Because Comcast and companies like it have to pay for bandwidth, and with Net Neutrality, they could force other companies to share the burden of what they themselves use.

Now they will be forced to pay for what they use themselves, and can't force other companies to share that cost.


In the short term, they are going to try to make back that revenue with "fast lanes".

Long term, this is going to open up things for more competition - what happens when a smaller start up can offer their own fast lanes without the premium price?

This is going to be the beginning of long overdue competition in the ISP area, which is exactly why comcast didn't want this to happen.

There have probably been posts that have been more wrong but I don't think I've ever seen them. It literally gets the economics literally completely reversed. Here's a hint, Comcast is a net receiver peering network, they aren't paying shit for bandwidth, in all likely hood people are paying them.
 
There are no fastlanes just normal speed and fucking slow.

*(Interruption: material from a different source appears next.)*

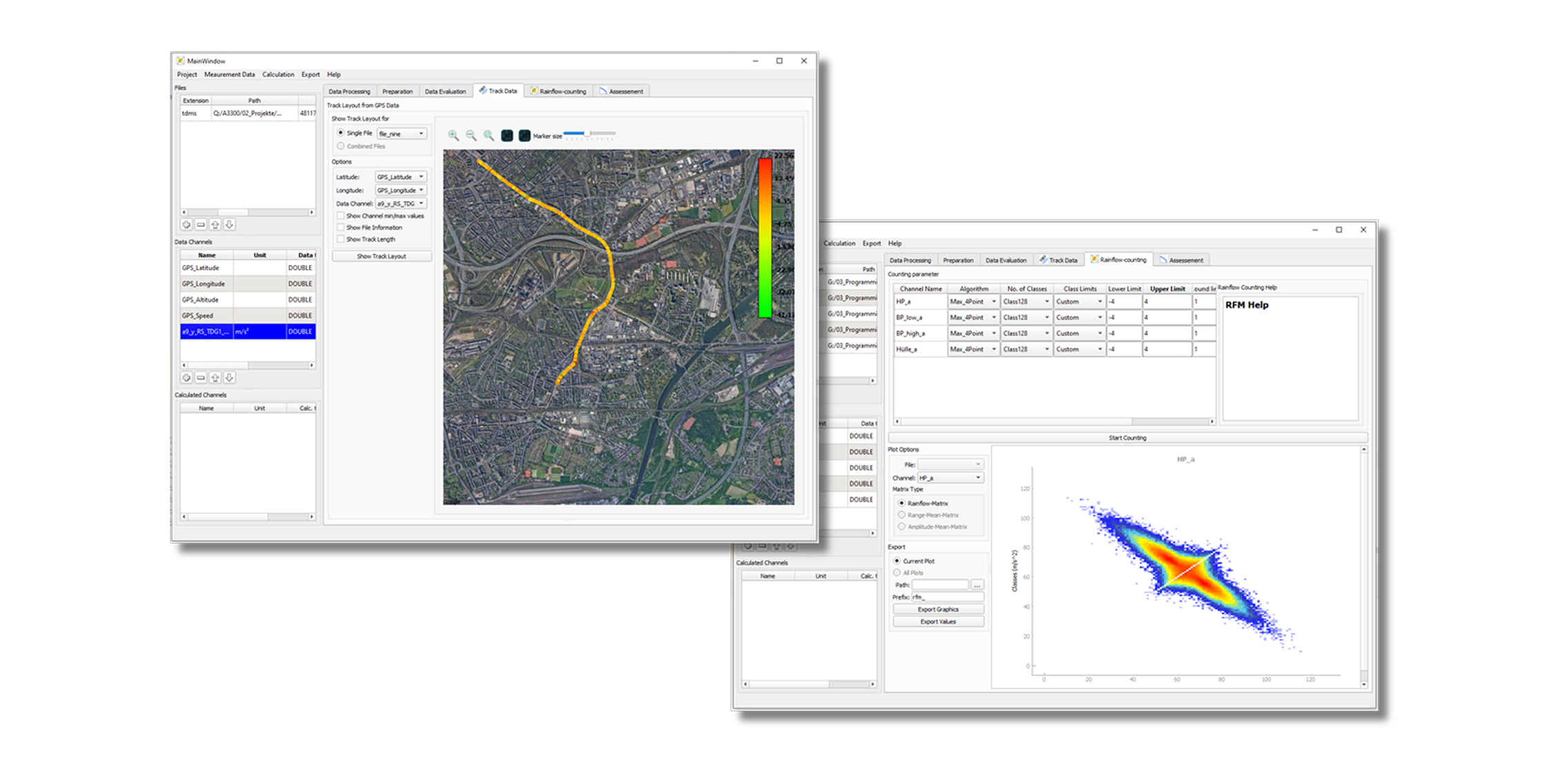Open the Data Channel dropdown
This screenshot has width=1568, height=781.
coord(401,204)

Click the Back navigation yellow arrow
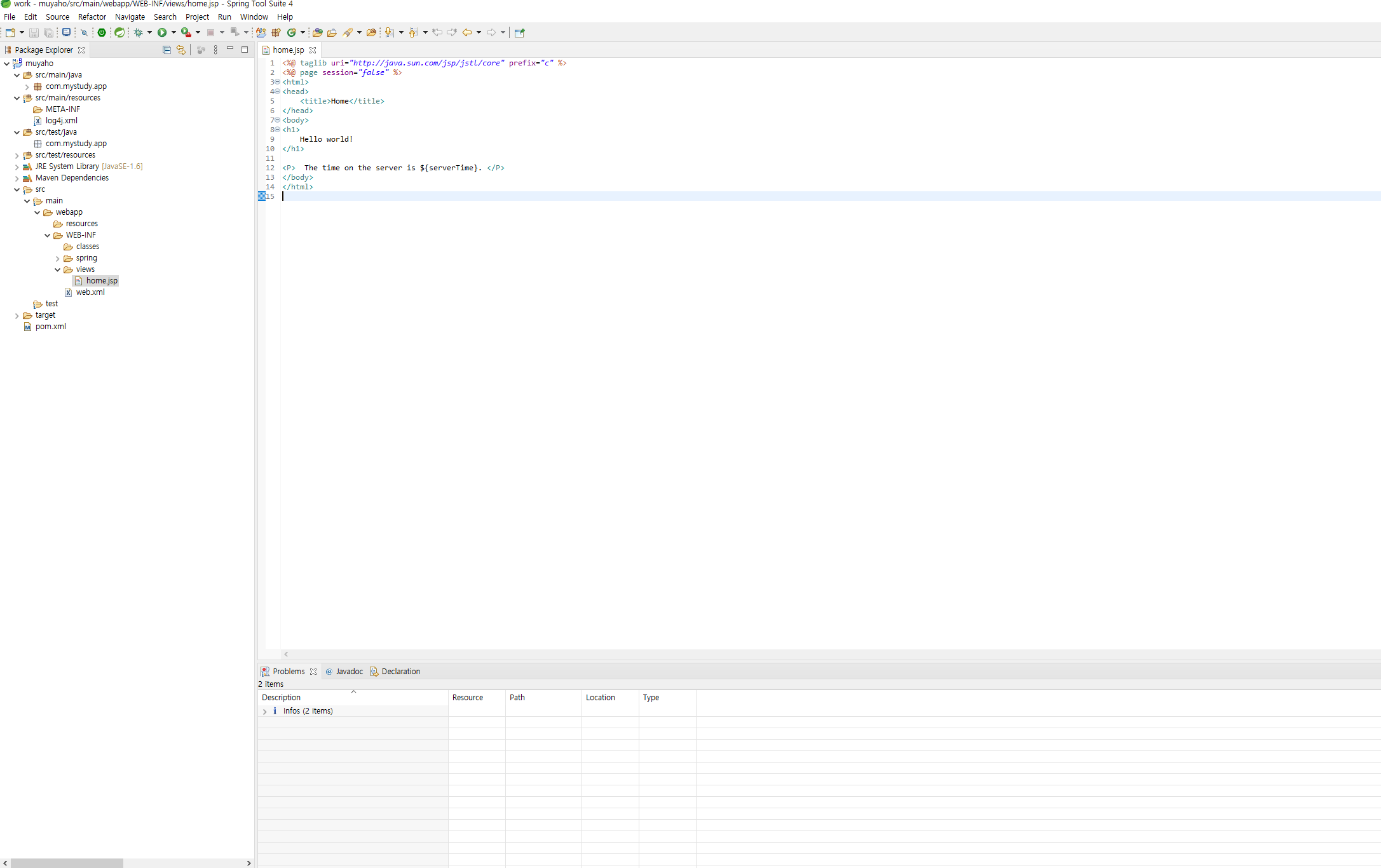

You pay to return to normal.
 
The reason why paid fast lanes are such a problem is because it essentially forces competing services such as Netflix, etc. to pay for them, which in turn forces Netflix to pass those costs onto the consumer. Allowing an ISP to pick and choose what traffic gets priority is simply stupid. Comcast, (NBC universal) will simply extort other streaming, i.e. competition, into paying. This will only further mega mergers where soon every ISP will own or be owned by a major network, who've all merged into one massive media conglomerate, thereby reducing the number of choices the consumer has. Cutting the cord won't be any cheaper than having, {insert provider here}, latest bundled offer. This is simply a move by the largest corporations to remain viable and relevant without having to innovate. Bravo, big corporations, bravo.

This, very much this. Add to the fact that if Disney doesn't pick up Fox either Comcast or Verizon will. Buying Fox will give the new owner 30% ownership of Hulu. This is a serious issue as Verizon or Comcast could easily prioritize Hulu connections for free while charging for fast lane access to other services. They could also exempt Hulu from any data caps. Hell, they could go the mobile way and "optimize" non-Hulu streaming services to run at only DVD quality, or less, while making sure to deliver the speed to allow Hulu to run at full quality. They could also bundle in free subs to the ad-free version of Hulu with their service, making it much harder for anyone else to compete. Disney is a terrible company but god damn I hope they get Fox instead of Comcast or Verizon.
 
Unless they expand their infrastructure to handle it (which we know they won't), creating "fast lanes" are like reassigning existing lanes for use as express pass lanes. There ends up being 6 lanes of traffic going through the 4 remaining toll stations while those who paid more can use the now empty, but more expensive, express pass lanes.